Open-Label, Dose-Escalating, Clinical and Pharmacokinetic Phase I Study of PM01183 in
Patients with Advanced Acute Leukemia to determine the maximum tolerated dose (MTD) and the
recommended dose (RD) of PM01183 administered as 1-hour intravenous (i.v.) infusion on three
consecutive days (Days 1-3) to patients with advanced acute leukemia and to assess the
safety profile and tolerability, to obtain preliminary information on the efficacy and to
characterize the pharmacokinetics (PK) and pharmacogenomic (PGx) profile of PM01183.

Inclusion Criteria:

- Voluntarily signed and dated written informed consent

- Age ≥ 18 years.

- Patients must have a previous cytological or histological diagnosis of:

- Relapsed or primary refractory non-M3 acute myeloid leukemia (AML) by the World
Health Organization (WHO) criteria (irrespective of the number of prior
regimens), either de novo or secondary [i.e., secondary to myelodysplastic
syndromes (MDS), myeloproliferative neoplasms or previous chemotherapy for
another condition].

- Untreated AML in patients ≥ 65 years of age, if patients are not candidates for
standard induction chemotherapy or have poor risk AML (i.e., secondary AML or
AML with adverse cytogenetics or complex karyotype).

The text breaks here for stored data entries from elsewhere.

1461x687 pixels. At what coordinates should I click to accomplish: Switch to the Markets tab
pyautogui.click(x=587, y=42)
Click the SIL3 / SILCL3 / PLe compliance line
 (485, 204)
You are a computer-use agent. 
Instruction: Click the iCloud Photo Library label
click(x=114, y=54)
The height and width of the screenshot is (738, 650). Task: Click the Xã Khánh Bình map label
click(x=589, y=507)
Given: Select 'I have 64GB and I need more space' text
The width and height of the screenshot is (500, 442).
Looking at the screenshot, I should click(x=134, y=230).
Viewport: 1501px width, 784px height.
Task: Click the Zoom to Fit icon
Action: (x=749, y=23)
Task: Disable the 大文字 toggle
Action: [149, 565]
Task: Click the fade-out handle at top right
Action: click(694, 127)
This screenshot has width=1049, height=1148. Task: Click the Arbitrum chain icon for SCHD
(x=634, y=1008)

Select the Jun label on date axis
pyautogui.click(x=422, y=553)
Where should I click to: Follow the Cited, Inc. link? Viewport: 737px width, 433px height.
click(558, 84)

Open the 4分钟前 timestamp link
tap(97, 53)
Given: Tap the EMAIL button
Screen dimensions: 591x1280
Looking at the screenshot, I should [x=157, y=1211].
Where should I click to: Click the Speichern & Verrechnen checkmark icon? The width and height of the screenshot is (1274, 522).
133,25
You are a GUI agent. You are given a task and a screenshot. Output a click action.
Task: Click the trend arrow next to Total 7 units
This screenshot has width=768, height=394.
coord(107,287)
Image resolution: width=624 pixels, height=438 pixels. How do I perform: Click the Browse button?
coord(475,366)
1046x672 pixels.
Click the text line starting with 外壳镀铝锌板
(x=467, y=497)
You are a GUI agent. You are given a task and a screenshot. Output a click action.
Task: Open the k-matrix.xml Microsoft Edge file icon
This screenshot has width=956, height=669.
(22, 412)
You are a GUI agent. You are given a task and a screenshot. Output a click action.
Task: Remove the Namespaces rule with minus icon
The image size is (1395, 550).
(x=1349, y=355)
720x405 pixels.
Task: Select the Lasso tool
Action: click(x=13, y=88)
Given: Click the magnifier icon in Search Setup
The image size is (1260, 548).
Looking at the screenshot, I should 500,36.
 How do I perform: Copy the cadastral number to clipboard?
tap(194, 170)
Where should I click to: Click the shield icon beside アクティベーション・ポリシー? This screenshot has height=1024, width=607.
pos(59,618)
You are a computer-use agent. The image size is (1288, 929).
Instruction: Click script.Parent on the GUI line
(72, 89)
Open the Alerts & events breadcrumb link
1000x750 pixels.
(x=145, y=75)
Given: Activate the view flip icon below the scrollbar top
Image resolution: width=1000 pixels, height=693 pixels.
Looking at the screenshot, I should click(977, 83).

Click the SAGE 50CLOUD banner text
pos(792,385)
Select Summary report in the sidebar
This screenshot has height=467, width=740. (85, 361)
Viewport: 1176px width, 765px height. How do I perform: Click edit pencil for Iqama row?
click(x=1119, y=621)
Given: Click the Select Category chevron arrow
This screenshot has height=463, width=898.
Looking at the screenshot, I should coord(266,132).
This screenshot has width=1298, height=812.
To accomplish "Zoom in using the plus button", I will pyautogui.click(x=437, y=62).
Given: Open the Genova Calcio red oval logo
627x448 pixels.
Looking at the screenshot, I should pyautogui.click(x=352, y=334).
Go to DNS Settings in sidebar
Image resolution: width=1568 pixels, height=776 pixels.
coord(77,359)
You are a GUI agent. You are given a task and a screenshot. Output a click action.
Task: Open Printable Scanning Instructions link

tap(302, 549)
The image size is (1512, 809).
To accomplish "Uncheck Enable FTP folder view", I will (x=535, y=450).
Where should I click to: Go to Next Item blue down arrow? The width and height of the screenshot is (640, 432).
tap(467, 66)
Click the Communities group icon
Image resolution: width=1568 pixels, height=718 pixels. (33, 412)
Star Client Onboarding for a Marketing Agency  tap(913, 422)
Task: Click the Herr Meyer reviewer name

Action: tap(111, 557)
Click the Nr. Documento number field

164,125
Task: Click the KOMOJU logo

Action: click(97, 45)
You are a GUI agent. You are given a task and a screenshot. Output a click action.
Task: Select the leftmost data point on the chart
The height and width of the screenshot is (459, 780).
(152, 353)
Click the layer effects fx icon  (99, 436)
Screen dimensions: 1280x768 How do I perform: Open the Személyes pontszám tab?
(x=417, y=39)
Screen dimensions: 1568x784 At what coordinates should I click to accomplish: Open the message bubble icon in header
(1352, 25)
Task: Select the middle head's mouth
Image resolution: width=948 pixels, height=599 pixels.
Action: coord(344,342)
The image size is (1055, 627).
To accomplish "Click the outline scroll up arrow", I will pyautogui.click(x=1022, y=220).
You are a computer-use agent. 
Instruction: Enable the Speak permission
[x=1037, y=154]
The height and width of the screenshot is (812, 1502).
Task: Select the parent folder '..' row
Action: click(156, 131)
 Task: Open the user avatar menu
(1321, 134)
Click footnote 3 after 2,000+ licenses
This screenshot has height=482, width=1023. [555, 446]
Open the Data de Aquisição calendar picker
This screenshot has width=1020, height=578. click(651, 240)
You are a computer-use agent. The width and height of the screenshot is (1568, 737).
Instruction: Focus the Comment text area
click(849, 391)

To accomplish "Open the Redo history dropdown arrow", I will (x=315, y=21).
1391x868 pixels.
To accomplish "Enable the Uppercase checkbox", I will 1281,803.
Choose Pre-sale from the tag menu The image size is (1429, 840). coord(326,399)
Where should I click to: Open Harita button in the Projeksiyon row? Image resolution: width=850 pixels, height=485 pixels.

- Accelerated or blastic phase chronic myeloid leukemia (CML, with progressive
disease despite treatment with BCR-ABL kinase inhibitors), or chronic
myelomonocytic leukemia (CMML).

- Relapsed or refractory acute lymphoblastic leukemia (ALL) by WHO criteria.

- Patients must have the following laboratory values prior to the start of treatment:

- Total bilirubin ≤ 1.5 x upper limit of normal (ULN) range of values, unless due
to elevated indirect bilirubin (e.g.,Gilbert's syndrome or hemolysis).

- Aspartate aminotransferase (AST) and alanine aminotransferase (ALT) ≤ 3 x ULN.

- Alkaline phosphatase (AP) ≤ 2.5 x ULN.

- Albumin ≥ 2.5 g/dl.

- Calculated creatinine clearance (CrCl) ≥ 30 ml/min (using Cockcroft and Gault's
formula).

- Creatine phosphokinase (CPK) ≤ 2.5 x ULN.

- Eastern Cooperative Oncology Group (ECOG) Performance Status ≤ 2.

- Negative pregnancy test for women of childbearing potential.

Exclusion Criteria:

- Pregnant or lactating women; men and women of reproductive potential who are not
using effective contraceptive methods throughout the treatment period and for six
months after discontinuation of treatment.

- Patients who plan to undergo allogeneic BM transplantation within four weeks.

- Other relevant diseases or adverse clinical conditions:

- History or presence of unstable angina, myocardial infarction, congestive heart
failure, or clinically significant valvular heart disease within last year.

- Symptomatic or unstable cardiac arrhythmias, and/or prolonged QT-QTc grade ≥ 2.

- History of significant neurological or psychiatric disorders that may affect the
patient's compliance with the protocol assessments.

- Active uncontrolled infection.

- Myopathy or any clinical situation that causes significant and persistent
elevation of CPK (> 2.5 x ULN in two different determinations performed one week
apart).

- Significant non-neoplastic liver disease (e.g., cirrhosis, active chronic
hepatitis).

- Any other major illness that, in the Investigator's judgment, will substantially
increase the risk associated with the patient's participation in this study.

- Hematopoietic allogeneic stem cell transplantation within the last four months and/or
active graft versus host disease, or prior autologous transplantation within the last
four weeks.

- Patients known to be human immunodeficiency virus (HIV) positive.

- Cytotoxic chemotherapy within the last two weeks; radiation therapy within the last
two weeks; biologic agents, including hematopoietic growth factors, within the last
week; hydroxyurea, imatinib, corticosteroids and arsenic trioxide should be
discontinued at least 24 hours prior to first study drug administration.

- Treatment with any investigational product in the ≤ 5 half-lives period prior to
inclusion in the study, or 30 days after therapy (in case of unknown half-life),
unless evidence of rapid proliferating disease and upon discussion with the Sponsor.

- Known hypersensitivity to any of the components of the drug product (DP).